» **EXERCISE PROMPT**
Once you have read the records below, restate them word for word.

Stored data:
···

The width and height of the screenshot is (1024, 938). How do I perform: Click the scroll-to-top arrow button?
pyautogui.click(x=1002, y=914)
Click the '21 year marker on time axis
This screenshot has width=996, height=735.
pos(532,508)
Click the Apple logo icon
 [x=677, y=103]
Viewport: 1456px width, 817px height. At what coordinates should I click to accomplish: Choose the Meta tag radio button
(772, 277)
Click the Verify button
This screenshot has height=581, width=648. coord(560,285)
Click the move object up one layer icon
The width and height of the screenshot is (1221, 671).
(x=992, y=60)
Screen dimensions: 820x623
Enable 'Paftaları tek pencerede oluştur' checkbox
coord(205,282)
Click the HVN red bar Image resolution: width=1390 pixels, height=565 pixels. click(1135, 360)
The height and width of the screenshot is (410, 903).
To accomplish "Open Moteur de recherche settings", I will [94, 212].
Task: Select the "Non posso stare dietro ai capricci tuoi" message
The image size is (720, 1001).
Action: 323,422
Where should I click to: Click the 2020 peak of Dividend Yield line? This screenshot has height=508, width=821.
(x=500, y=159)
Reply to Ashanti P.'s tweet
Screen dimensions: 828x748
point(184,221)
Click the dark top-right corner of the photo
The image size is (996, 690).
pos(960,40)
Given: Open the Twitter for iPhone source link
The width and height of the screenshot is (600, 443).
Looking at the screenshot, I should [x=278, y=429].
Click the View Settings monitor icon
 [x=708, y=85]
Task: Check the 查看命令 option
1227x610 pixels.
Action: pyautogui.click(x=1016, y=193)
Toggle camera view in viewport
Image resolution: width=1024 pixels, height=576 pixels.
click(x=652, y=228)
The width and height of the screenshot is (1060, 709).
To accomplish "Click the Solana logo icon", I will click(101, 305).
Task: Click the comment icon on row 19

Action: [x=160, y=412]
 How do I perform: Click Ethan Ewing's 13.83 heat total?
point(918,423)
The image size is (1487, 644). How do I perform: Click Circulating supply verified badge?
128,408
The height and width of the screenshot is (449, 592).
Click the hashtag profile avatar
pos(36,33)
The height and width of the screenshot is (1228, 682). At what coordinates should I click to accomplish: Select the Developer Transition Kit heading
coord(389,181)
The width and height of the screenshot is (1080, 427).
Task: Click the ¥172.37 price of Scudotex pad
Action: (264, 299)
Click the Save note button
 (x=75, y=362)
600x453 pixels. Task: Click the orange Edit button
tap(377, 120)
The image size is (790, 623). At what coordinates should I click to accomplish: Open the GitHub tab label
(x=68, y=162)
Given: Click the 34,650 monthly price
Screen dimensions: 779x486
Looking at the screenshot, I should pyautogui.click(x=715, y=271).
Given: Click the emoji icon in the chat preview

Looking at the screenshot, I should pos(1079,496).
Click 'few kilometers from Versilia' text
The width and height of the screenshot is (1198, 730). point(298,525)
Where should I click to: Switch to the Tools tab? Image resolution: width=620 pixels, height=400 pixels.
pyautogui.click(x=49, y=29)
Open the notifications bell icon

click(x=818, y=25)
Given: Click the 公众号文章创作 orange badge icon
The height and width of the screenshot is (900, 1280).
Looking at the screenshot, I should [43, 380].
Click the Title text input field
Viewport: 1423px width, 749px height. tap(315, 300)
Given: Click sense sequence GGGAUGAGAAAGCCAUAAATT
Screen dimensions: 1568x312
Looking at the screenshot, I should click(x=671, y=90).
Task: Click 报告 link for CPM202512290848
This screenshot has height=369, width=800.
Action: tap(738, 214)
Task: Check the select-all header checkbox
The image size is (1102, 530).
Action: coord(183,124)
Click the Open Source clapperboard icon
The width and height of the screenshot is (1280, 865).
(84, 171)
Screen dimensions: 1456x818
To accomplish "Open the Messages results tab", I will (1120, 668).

···

» **REPLY**
The width and height of the screenshot is (1024, 938). How do I perform: Click the scroll-to-top arrow button?
pyautogui.click(x=1002, y=914)
Click the '21 year marker on time axis
This screenshot has width=996, height=735.
pos(532,508)
Click the Apple logo icon
 [x=677, y=103]
Viewport: 1456px width, 817px height. At what coordinates should I click to accomplish: Choose the Meta tag radio button
(772, 277)
Click the Verify button
This screenshot has height=581, width=648. coord(560,285)
Click the move object up one layer icon
The width and height of the screenshot is (1221, 671).
(x=992, y=60)
Screen dimensions: 820x623
Enable 'Paftaları tek pencerede oluştur' checkbox
coord(205,282)
Click the HVN red bar Image resolution: width=1390 pixels, height=565 pixels. click(1135, 360)
The height and width of the screenshot is (410, 903).
To accomplish "Open Moteur de recherche settings", I will [94, 212].
Task: Select the "Non posso stare dietro ai capricci tuoi" message
The image size is (720, 1001).
Action: 323,422
Where should I click to: Click the 2020 peak of Dividend Yield line? This screenshot has height=508, width=821.
(x=500, y=159)
Reply to Ashanti P.'s tweet
Screen dimensions: 828x748
point(184,221)
Click the dark top-right corner of the photo
The image size is (996, 690).
pos(960,40)
Given: Open the Twitter for iPhone source link
The width and height of the screenshot is (600, 443).
Looking at the screenshot, I should [x=278, y=429].
Click the View Settings monitor icon
 [x=708, y=85]
Task: Check the 查看命令 option
1227x610 pixels.
Action: pyautogui.click(x=1016, y=193)
Toggle camera view in viewport
Image resolution: width=1024 pixels, height=576 pixels.
click(x=652, y=228)
The width and height of the screenshot is (1060, 709).
To accomplish "Click the Solana logo icon", I will click(101, 305).
Task: Click the comment icon on row 19

Action: [x=160, y=412]
 How do I perform: Click Ethan Ewing's 13.83 heat total?
point(918,423)
The image size is (1487, 644). How do I perform: Click Circulating supply verified badge?
128,408
The height and width of the screenshot is (449, 592).
Click the hashtag profile avatar
pos(36,33)
The height and width of the screenshot is (1228, 682). At what coordinates should I click to accomplish: Select the Developer Transition Kit heading
coord(389,181)
The width and height of the screenshot is (1080, 427).
Task: Click the ¥172.37 price of Scudotex pad
Action: (264, 299)
Click the Save note button
 (x=75, y=362)
600x453 pixels. Task: Click the orange Edit button
tap(377, 120)
The image size is (790, 623). At what coordinates should I click to accomplish: Open the GitHub tab label
(x=68, y=162)
Given: Click the 34,650 monthly price
Screen dimensions: 779x486
Looking at the screenshot, I should pyautogui.click(x=715, y=271).
Given: Click the emoji icon in the chat preview

Looking at the screenshot, I should pos(1079,496).
Click 'few kilometers from Versilia' text
The width and height of the screenshot is (1198, 730). point(298,525)
Where should I click to: Switch to the Tools tab? Image resolution: width=620 pixels, height=400 pixels.
pyautogui.click(x=49, y=29)
Open the notifications bell icon

click(x=818, y=25)
Given: Click the 公众号文章创作 orange badge icon
The height and width of the screenshot is (900, 1280).
Looking at the screenshot, I should [43, 380].
Click the Title text input field
Viewport: 1423px width, 749px height. tap(315, 300)
Given: Click sense sequence GGGAUGAGAAAGCCAUAAATT
Screen dimensions: 1568x312
Looking at the screenshot, I should click(x=671, y=90).
Task: Click 报告 link for CPM202512290848
This screenshot has height=369, width=800.
Action: tap(738, 214)
Task: Check the select-all header checkbox
The image size is (1102, 530).
Action: coord(183,124)
Click the Open Source clapperboard icon
The width and height of the screenshot is (1280, 865).
(84, 171)
Screen dimensions: 1456x818
To accomplish "Open the Messages results tab", I will (1120, 668).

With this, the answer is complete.